Einleitung – Die Berliner Zustände 2015

Zum zehnten Mal erscheinen die „Berliner Zustände. Ein Schattenbericht über Recht­sextremismus, Rassismus und Antisemitismus“. Doch der Redaktion ist angesichts der Ereignisse des letzten Jahres nicht wirklich nach feiern zumute – im Gegenteil: Die Situ­ation hat sich im Jahr 2015 noch einmal deutlich zugespitzt, so dass viele Mitarbeiter_ innen in Projekten am Rand ihrer Kräfte und Kapazitäten sind. Der enorme Anstieg rassistischer und antisemitischer Übergriffe bereitet große Sorge und macht manchmal auch hilflos.

 

Rassismus ist wieder im Mainstream angekommen, rassistische Äußerungen sind sa­lonfähig, Projekte und Unterstützer_innen sind zum Großteil mit den täglichen Aufga­ben überfordert. In der Arbeit mit Geflüchteten oder von Rassismus betroffenen Men­schen ist die psychische Belastung bei Unterstützer_innen sehr spürbar.
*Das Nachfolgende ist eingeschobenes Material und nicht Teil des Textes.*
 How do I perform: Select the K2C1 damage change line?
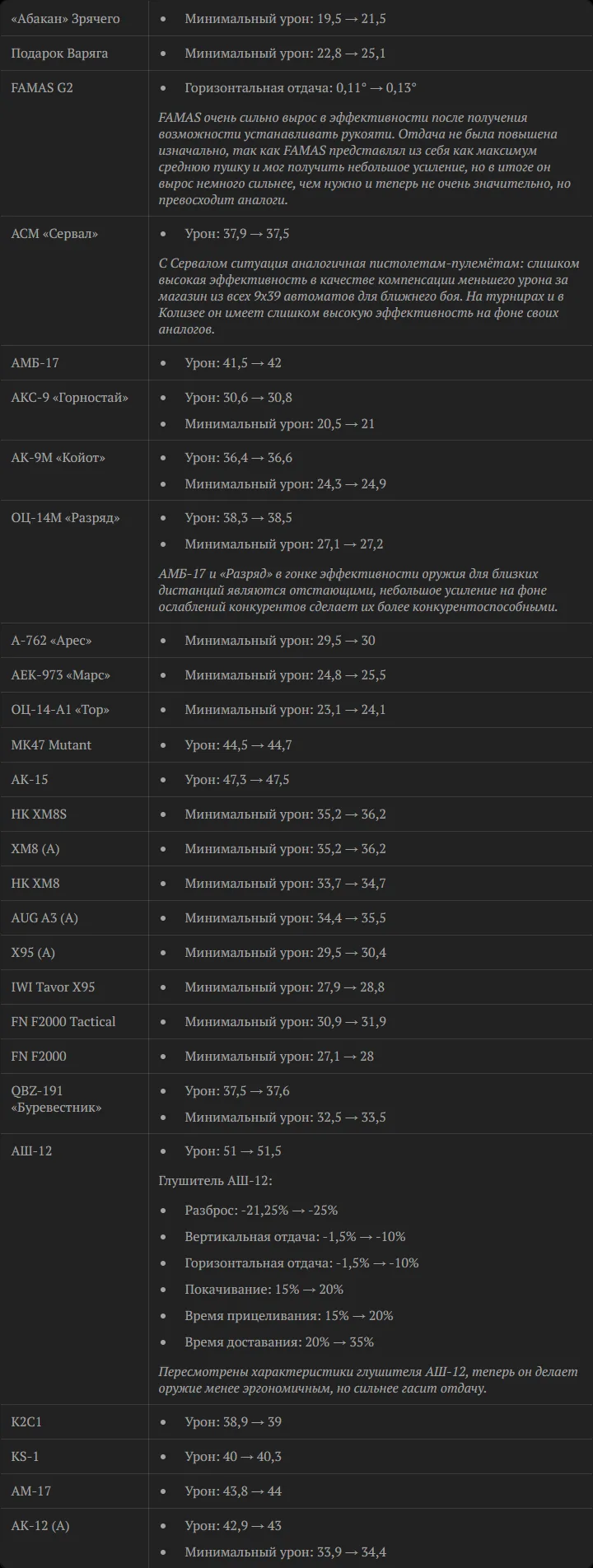[x=233, y=1422]
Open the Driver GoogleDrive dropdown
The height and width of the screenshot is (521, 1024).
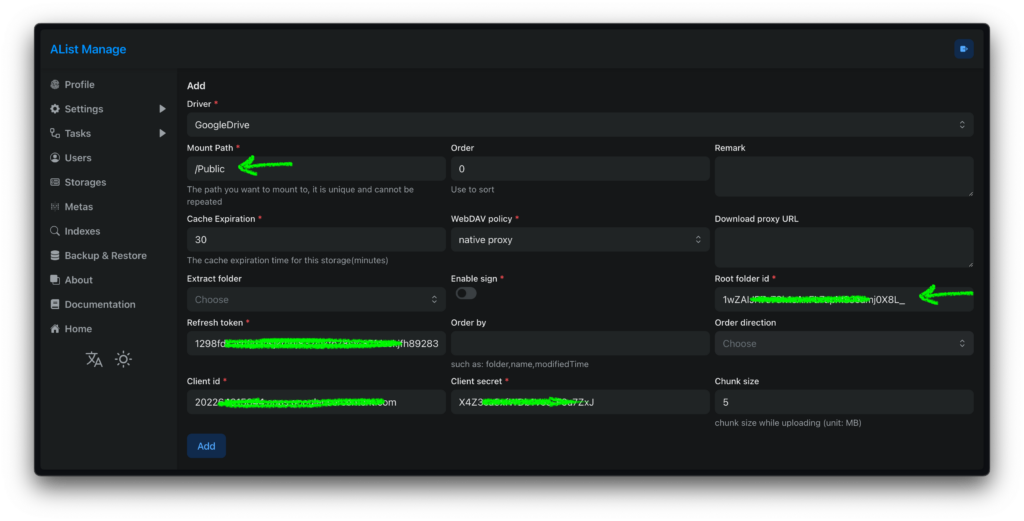[579, 125]
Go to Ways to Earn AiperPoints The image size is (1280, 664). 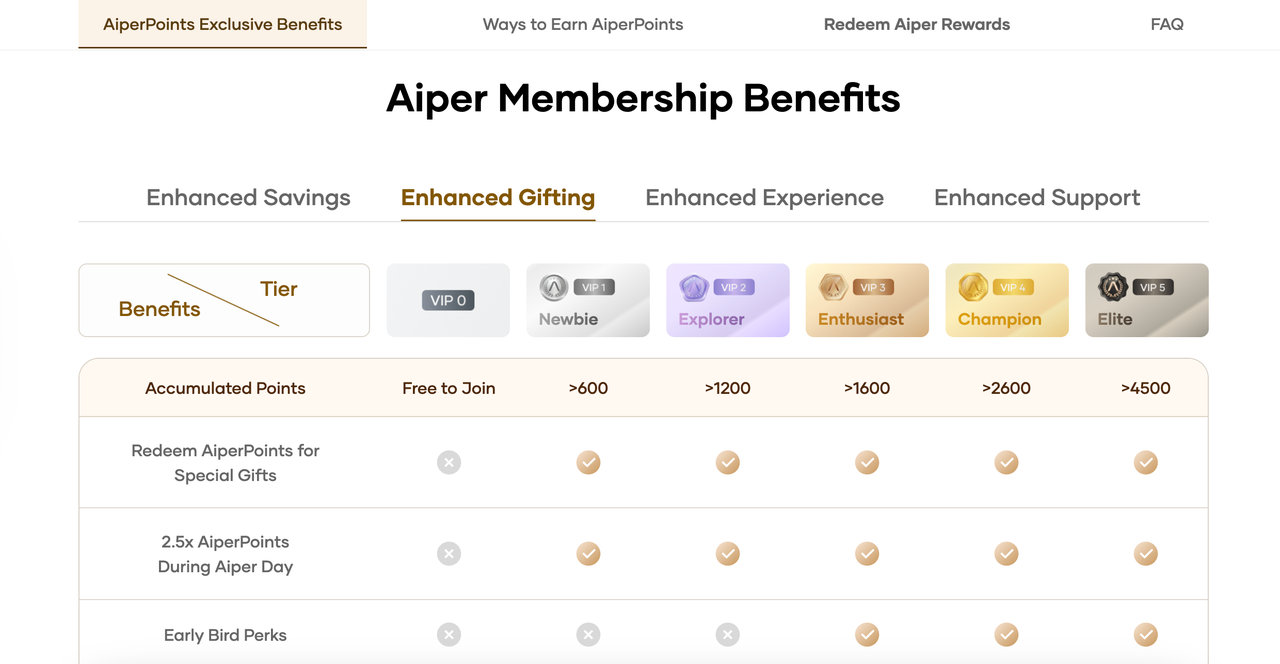(583, 24)
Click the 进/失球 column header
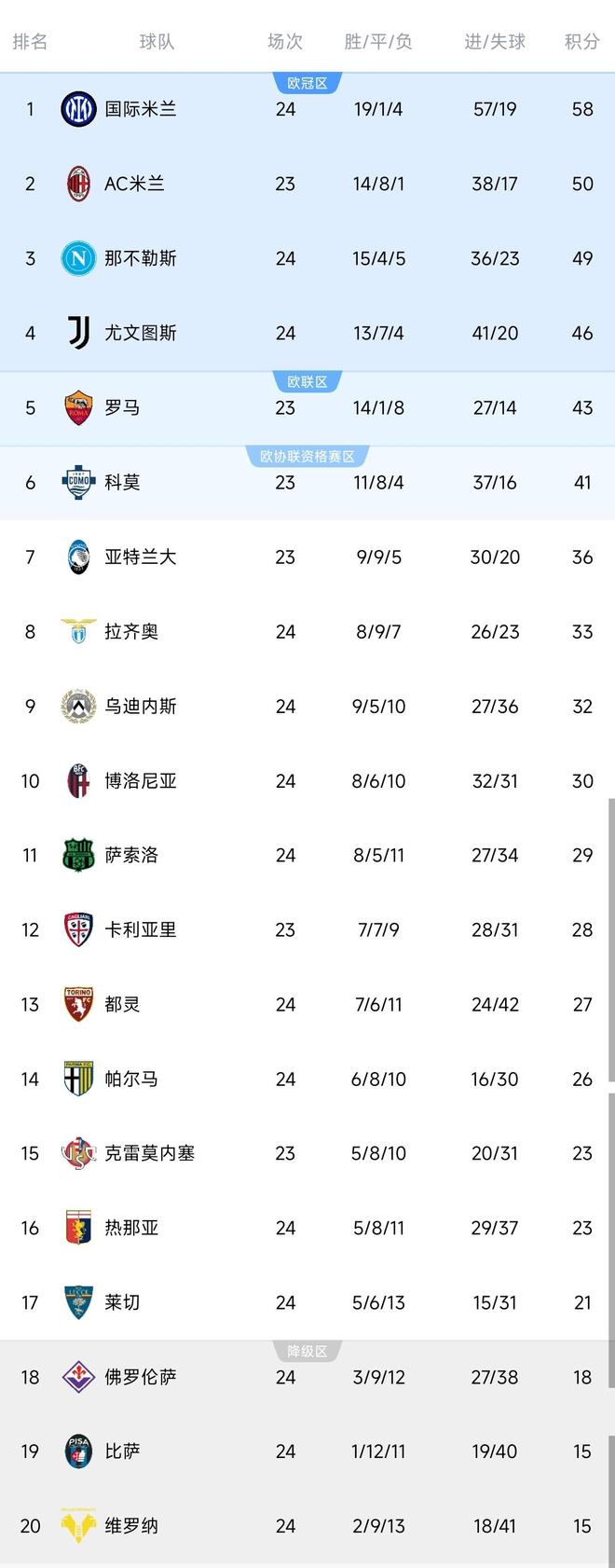615x1568 pixels. click(495, 41)
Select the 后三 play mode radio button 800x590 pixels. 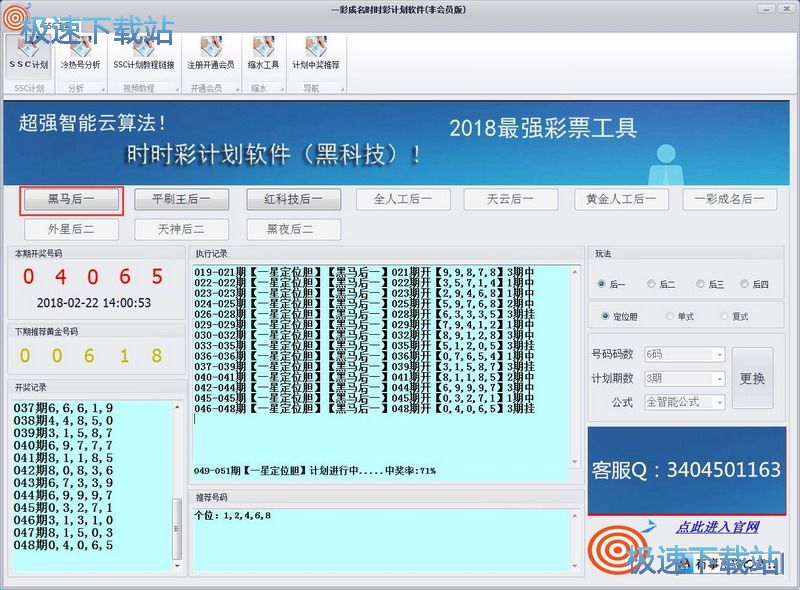(701, 284)
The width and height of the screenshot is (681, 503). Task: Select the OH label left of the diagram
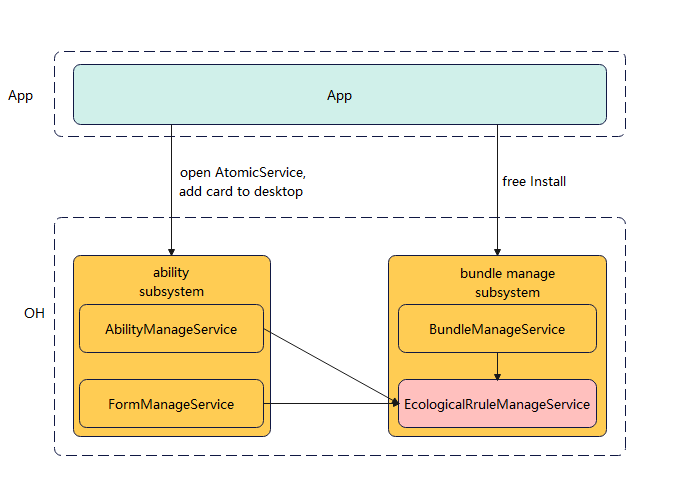(x=34, y=313)
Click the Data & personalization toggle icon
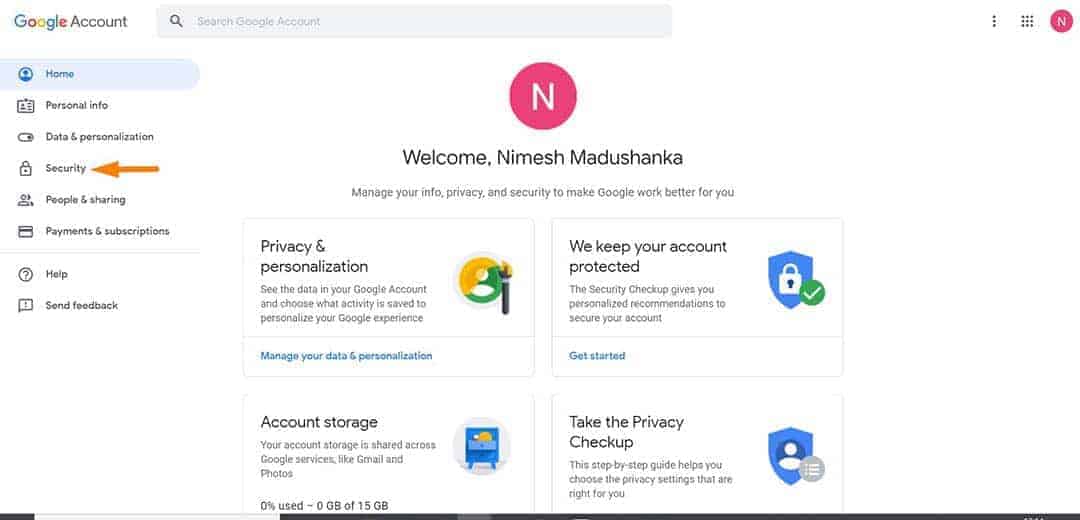 tap(26, 137)
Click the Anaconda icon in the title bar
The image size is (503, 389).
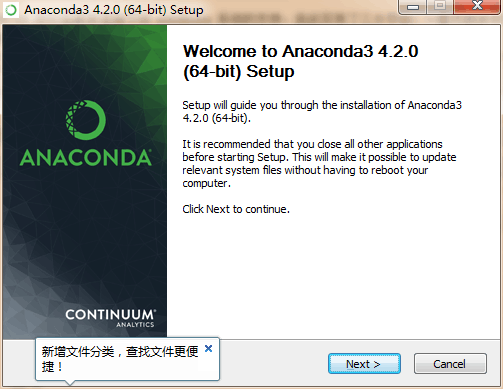[x=11, y=10]
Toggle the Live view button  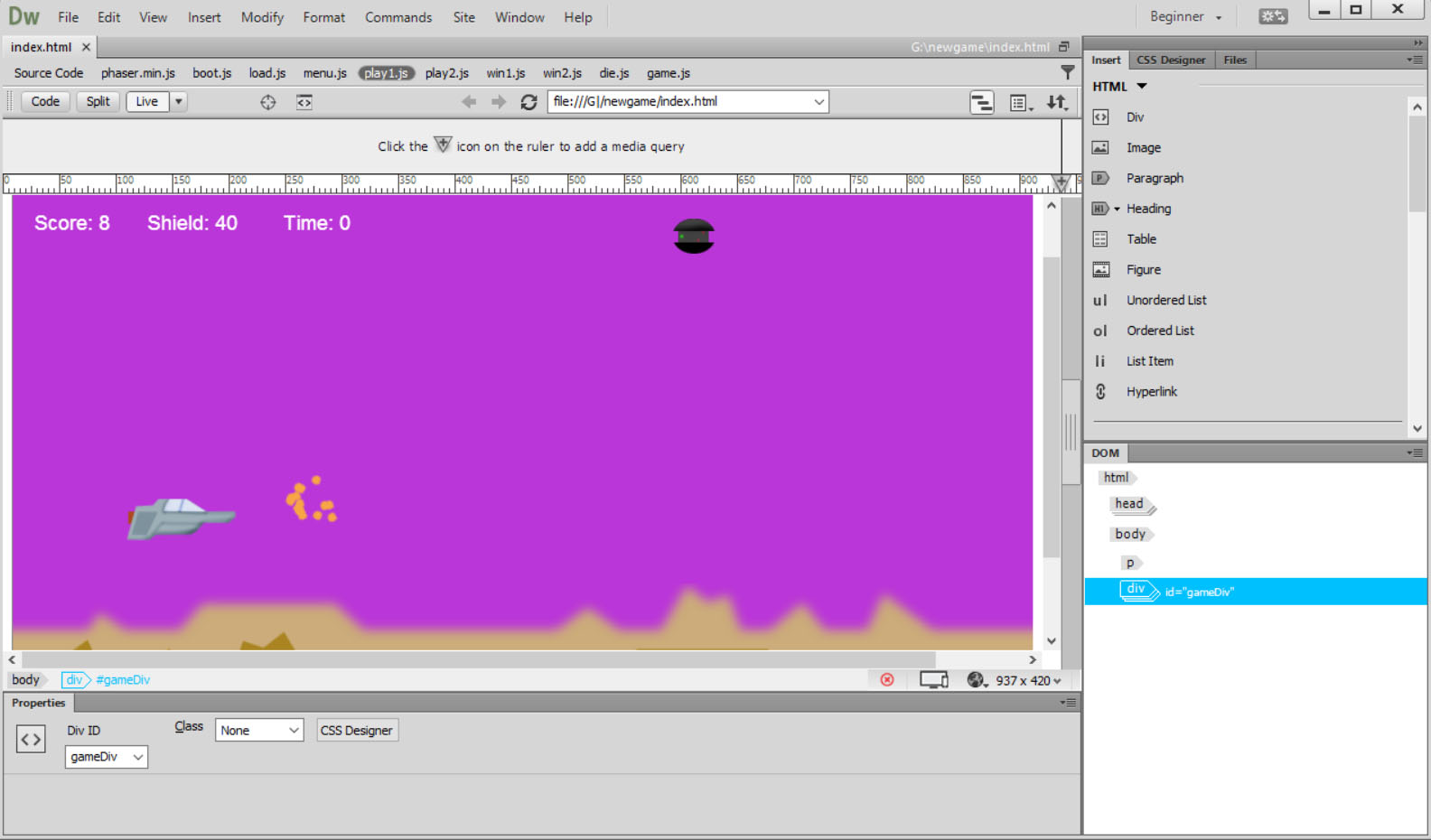pyautogui.click(x=146, y=101)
Dies hat sich auch in dieser Ausgabe des Schattenberichts deutlich gezeigt: Viele Autor_innen und Projekte hatten durch den Anstieg der Arbeit keine Kapazitäten einen Artikel zu schrei­ben. Dabei bot gerade das Schreiben eines Textes für die Berliner Zustände vielen Pro­jekten immer auch eine willkommene Phase des Innenhaltens, des Reflektierens und der Analyse: Was hat sich im vergangenen Jahr ereignet? und Wie werden diese Ereignisse eingeordnet?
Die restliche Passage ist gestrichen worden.